One of the worst disasters of our lifetime happened 25 years ago this week in the pristine Prince William Sound. Under the command of Capt. Joseph Hazelwood, the oil tanker Exxon Valdez ran aground and spilled millions of gallons of crude into Alaska waters.
Hazelwood placed a call to the U.S. Coast Guard at 12:27 a.m. on March 24, 1989, to report that he had diverted course from normal shipping lanes to avoid icebergs in the Sound. At 12:04 the Exxon Valdez had bashed into Bligh Reef. The captain said several holes had been ripped in the bottom of the single-hulled tanker.
“We’ve fetched up hard aground, north of Goose Island off Bligh Reef and, evidently we’re leaking some oil,” Hazelwood said.

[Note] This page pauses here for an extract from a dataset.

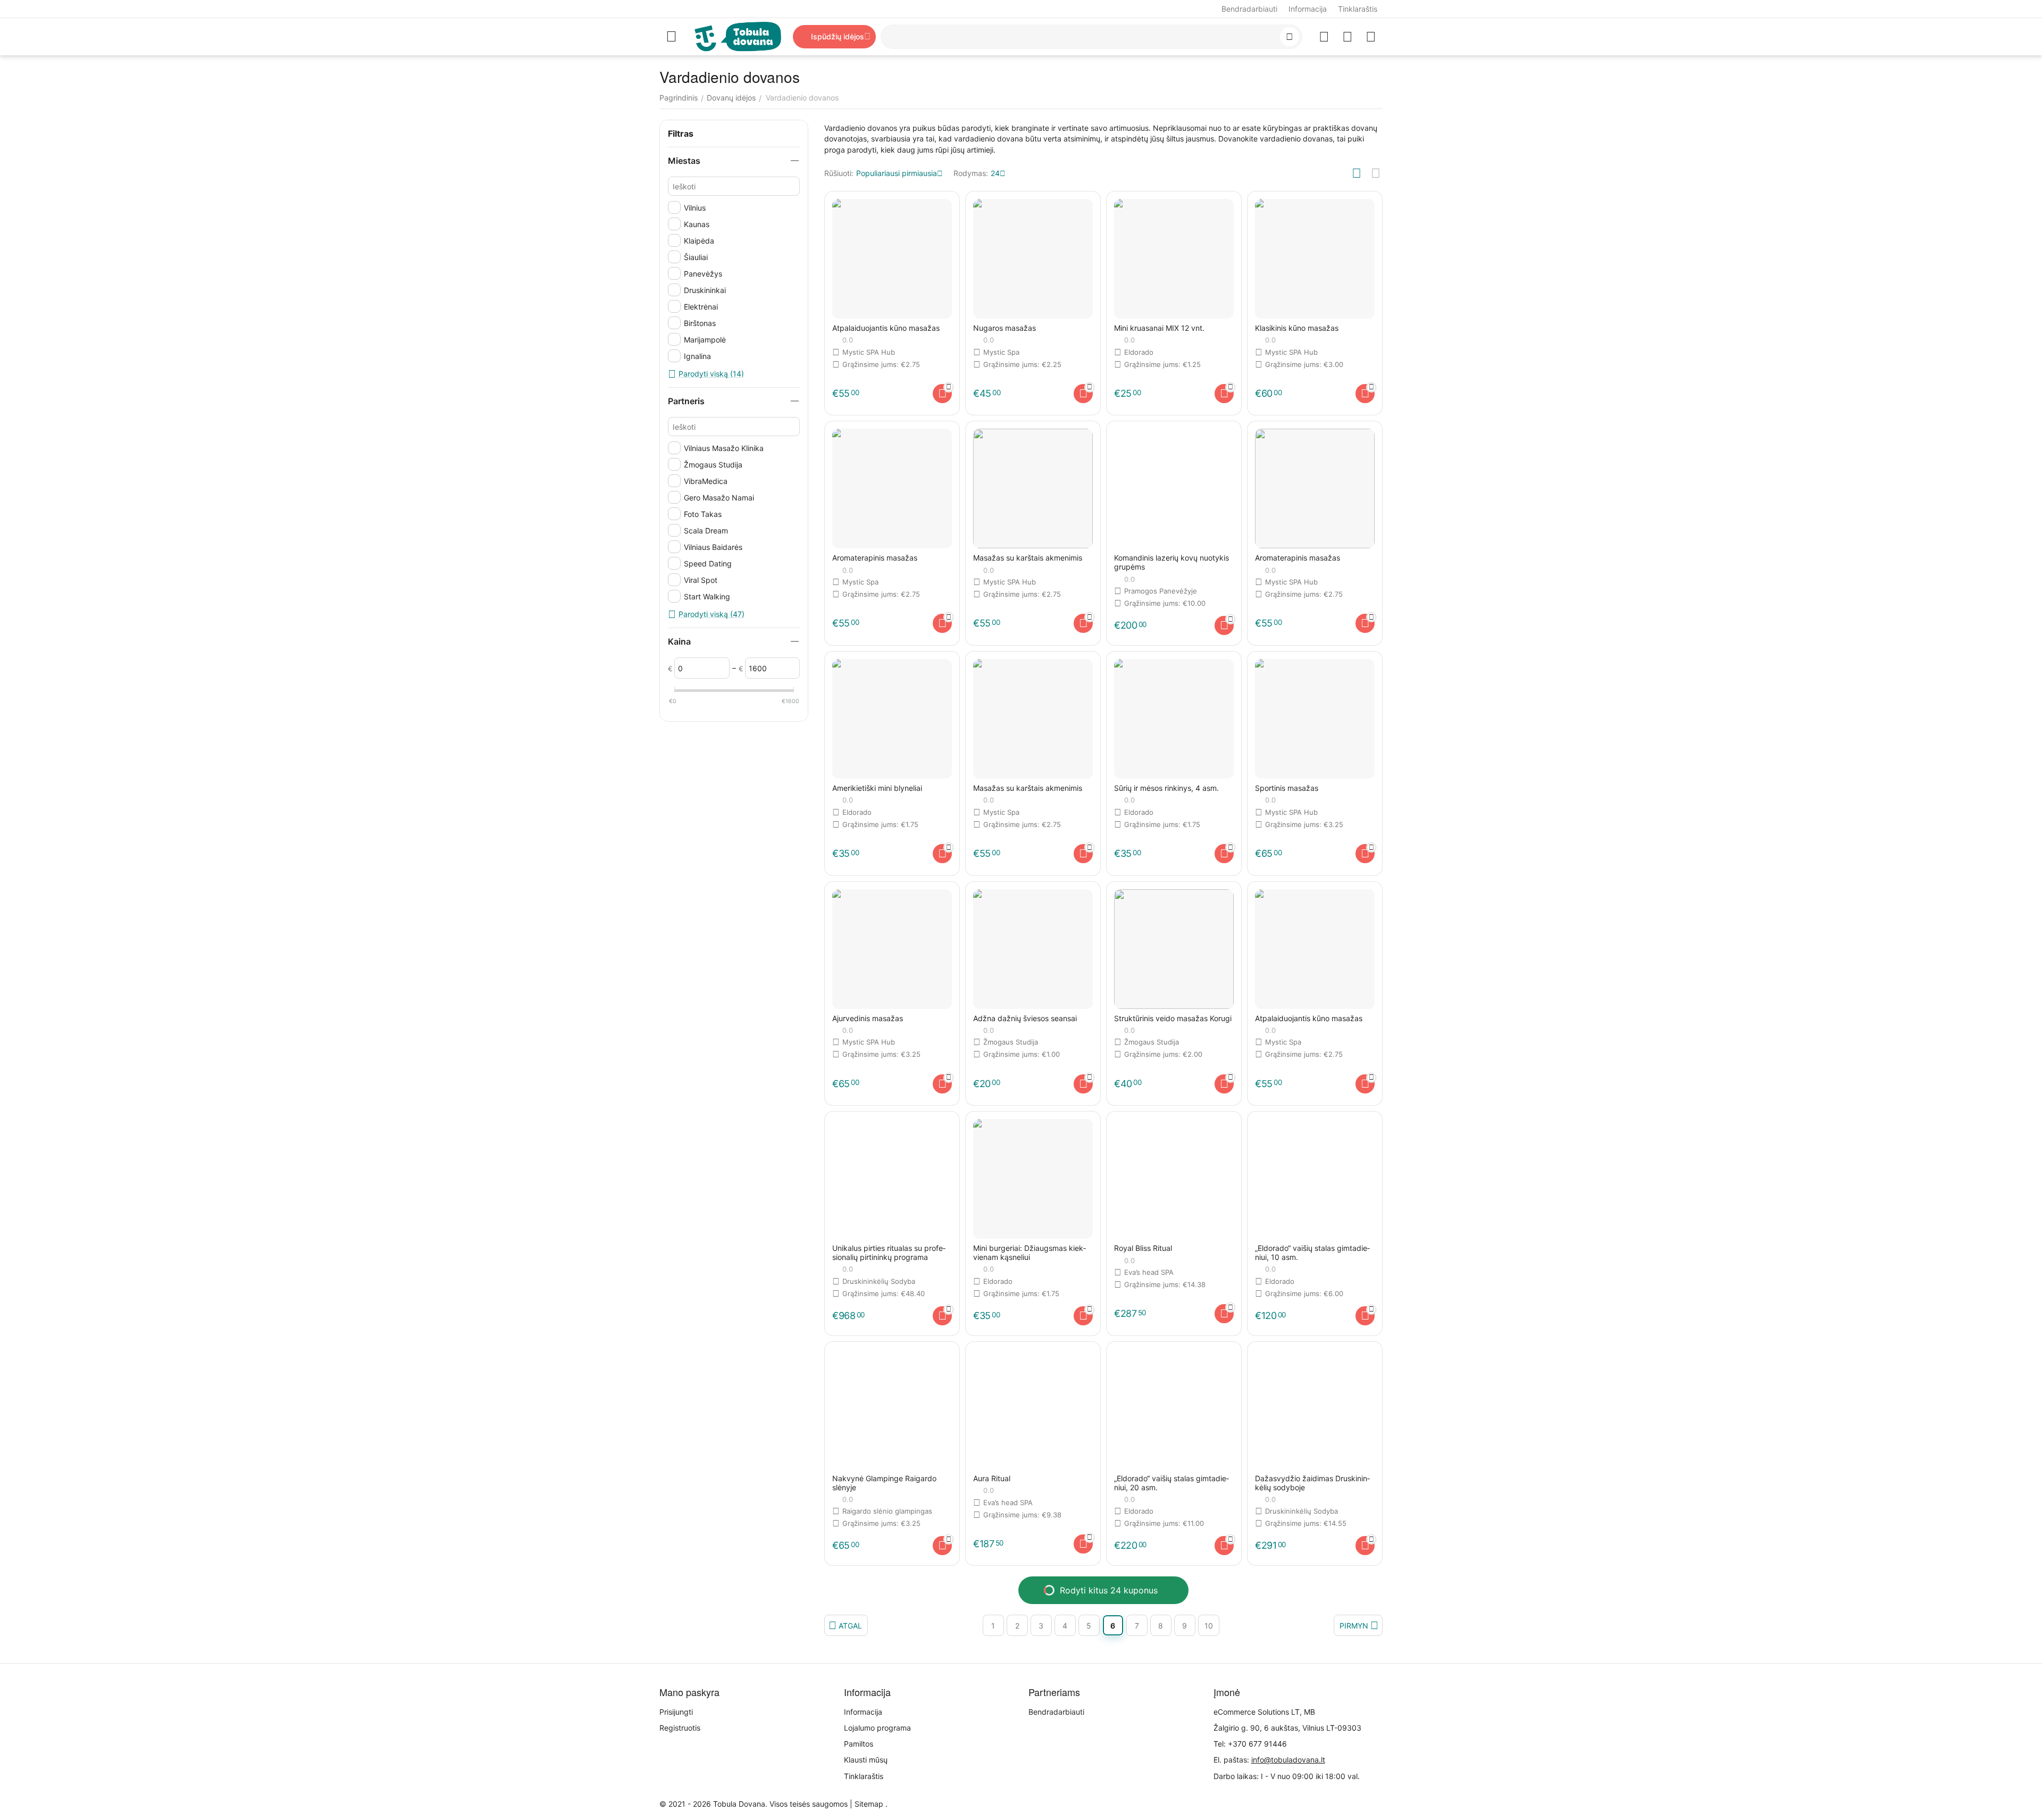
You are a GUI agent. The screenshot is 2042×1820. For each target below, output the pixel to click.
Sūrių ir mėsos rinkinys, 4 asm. (1166, 788)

Leaking some oil was an understatement. It’s estimated that 11 million gallons of crude dumped into the Sound, covering birds, otters and other wildlife with its black sheen. It is considered one of the worst human-caused environmental disasters in history.

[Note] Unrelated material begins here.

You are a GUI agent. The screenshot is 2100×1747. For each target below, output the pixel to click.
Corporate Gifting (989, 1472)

The remote location, and lack of safety plans at the time, made response efforts difficult. The seeping oil, which had flowed through the 800-mile-long Trans-Alaska Oil Pipeline from Prudhoe Bay and been loaded onto the ship at Valdez the day before, eventually covered 1,300 miles of coastline and 11,000 square miles of ocean.
Despite extensive cleanup efforts, including the use of dispersants and solvents, booms and skimmers and high-pressure hot water, less than 10 percent of the oil was recovered. A NOAA study later showed that more than 23,000 gallons of oil remained in the sandy soil along Alaska’s coastline as of 2010, breaking down at a rate less than 4 percent per year. Experts say it will take at least 30 years for the habitat to fully recover.
Estimates show between 100,000 and 250,000 seabirds died as a result of the spill, and about 2,800 sea otters, 12 river otters, 300 harbor seals, 247 bald eagles, 22 orcas and countless salmon and herring perished, as well.
For weeks and months thereafter, the disaster made news across the world. Hazelwood was later found to have been drinking that evening, which made him an easy target for those looking for someone to blame. Although he was asleep in his bunk at the time of the accident, he was in command of the ship so was ultimately responsible for the ship’s third mate, who actually was at the helm at the time.
But other factors played a part in the environmental catastrophe, including an industry-wide lack of giving adequate rest to tanker crews, a third mate who failed to properly maneuver the vessel and malfunctioning radar equipment that had not been operational for more than a year leading up to the accident. If working, the ship’s radar would have indicated to the third mate an impending collision with Bligh Reef. It would have detected the “radar reflector” placed on the next rock inland from Bligh Reef to keep boats on course.
Although Alaska communities still have not fully recovered from this disaster, and plaintiffs against Exxon are still waiting for settlements, the accident did result in new marine pollution prevention rules. In the aftermath, Alaska Gov. Steve Cowper issued an executive order requiring two tugboats escort each loaded tanker from Valdez out through Prince William Sound. And Congress passed legislation that requires all tankers to be double hulled by 2015.